Там, где еще недавно сидел у Шукшина мудрый стари­чок и тихо думал о близящейся смерти, и глядел в голубую даль, умиляя своим спокойствием заезжую городскую интеллектуалку (см. финал книги «Сельские жители»), — там явился старик совсем иного рода. Посмотрел он на экран телевизора, где актер изображал сельского жителя, нашел, что тот топор правильно держать не умеет (а старик этот, надо сказать, проработал всю жизнь плотником и дело знал), так вот: посмотрел он на этот самый голубой экран, а потом стащил с ноги правый сапог, да и шарахнул телеви­зор вдребезги.

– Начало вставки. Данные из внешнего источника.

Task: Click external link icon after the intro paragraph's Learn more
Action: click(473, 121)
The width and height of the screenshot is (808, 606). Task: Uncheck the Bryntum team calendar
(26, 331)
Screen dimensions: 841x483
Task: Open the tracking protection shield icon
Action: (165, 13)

Я догадываюсь, почему рассказ «Критики» появился в журнале «Искусство кино»: прошел в порядке обсуждения качества наших телепередач. Догадываюсь и о том, почему ни в одном литературном журнале той поры ему не на­шлось места: больно уж не вязалось все это с тем амплуа «суровой нежности» и «строгой справедливости», на которое Шукшин был прописан в литературе. Какая ж тут справед­ливость! Ну, осудил бы хулигана, так нет: уводит его мили­ционер, а внук плачет — жалко дедушку! Ну, если жалко, так и тут будь последователен: раскрой в нем «хорошего челове­ка», голубиную душу... ан-нет: так и пишет — напился пья­ный, разбил телевизор, ругался, злобствовал... И именно его жалко...

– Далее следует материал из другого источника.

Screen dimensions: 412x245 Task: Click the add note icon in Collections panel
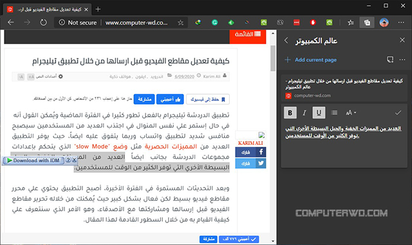pos(390,60)
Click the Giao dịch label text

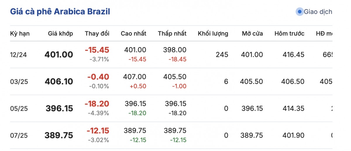(318, 12)
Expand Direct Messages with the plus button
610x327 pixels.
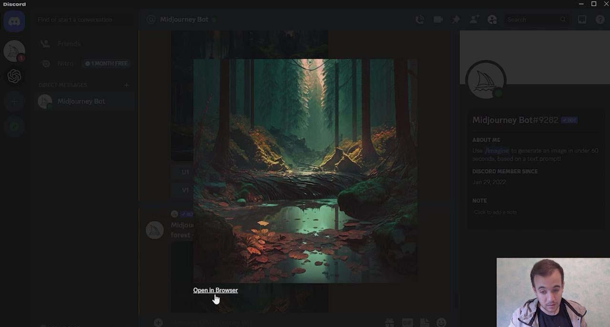(126, 85)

Все так. Дело совершенно неслыханное, но, как я пони­маю, достойное интереса и внимания, ибо поворот наконец свершился. Шукшин сочувствует неправому. Он встает на сторону героя, который по всем человеческим законам (не говоря уже об административных) загодя кругом неправ...

И это есть та самая загадка, с которой началась в нашей литературе и в кинематографе нашем неповторимая, уни­кальная, до сих пор нас потрясающая работа зрелого Шук­шина.

«Одна нога на берегу — другая в лодке»

Поворотный год — 1964. Выходит фильм «Живет такой парень», первая режиссерская работа Шукшина, и жизнь его сразу меняется. Полубезработный выпускник ВГИКа, игравший третьи роли в средних фильмах и ютив­шийся по чужим общежитиям, становится признанным московским режиссером, лауреатом фестивалей, победите­лем конкурсов. Он оказывается в центре всеобщего читательского внимания. Дело в том, что фильм, по­строенный на эпизодах уже известных рассказов Шукши­на, заставил людей перечитать их. Перечитали рассказы и критики, и былое благодушие вдруг слетело с них...

Впрочем, сначала был триумф: дело в том, что первая картина Шукшина пошла по жанру комедии. Пашку Колокольникова, балагура и весельчака, «развозящего доброту» на своем газике, действительно легко было принять за шута горохового, хотя для Шукшина этот характер был серьез­нейшей попыткой (может быть, последней попыткой, поч­ти уже странной на костоломном фоне «Любавиных») ут­вердить то доверчивое, щедрое, нерасчетливое простодушие, которое сквозило в его первых рассказах. Узнав, что все это не более чем комедия, Шукшин оторопел. Он стал протестовать, объясняться, давать интервью, взывать к кри­тикам, требуя серьезности.

И дозвался: вглядевшись в простоватого шофера, кри­тика вынесла совершенно новый вердикт: она объявила Шукшина... апологетом деревенской темноты. Первый удар последовал из того самого журнала, который еще не­давно связывал с Шукшиным такие радужные надежды: в статье «Бой за доброту» Лариса Крячко обнаружила у Шук­шина апологию стихийного начала, абстрактный психоло­гизм и, разумеется, нежелание «идти в ногу со временем».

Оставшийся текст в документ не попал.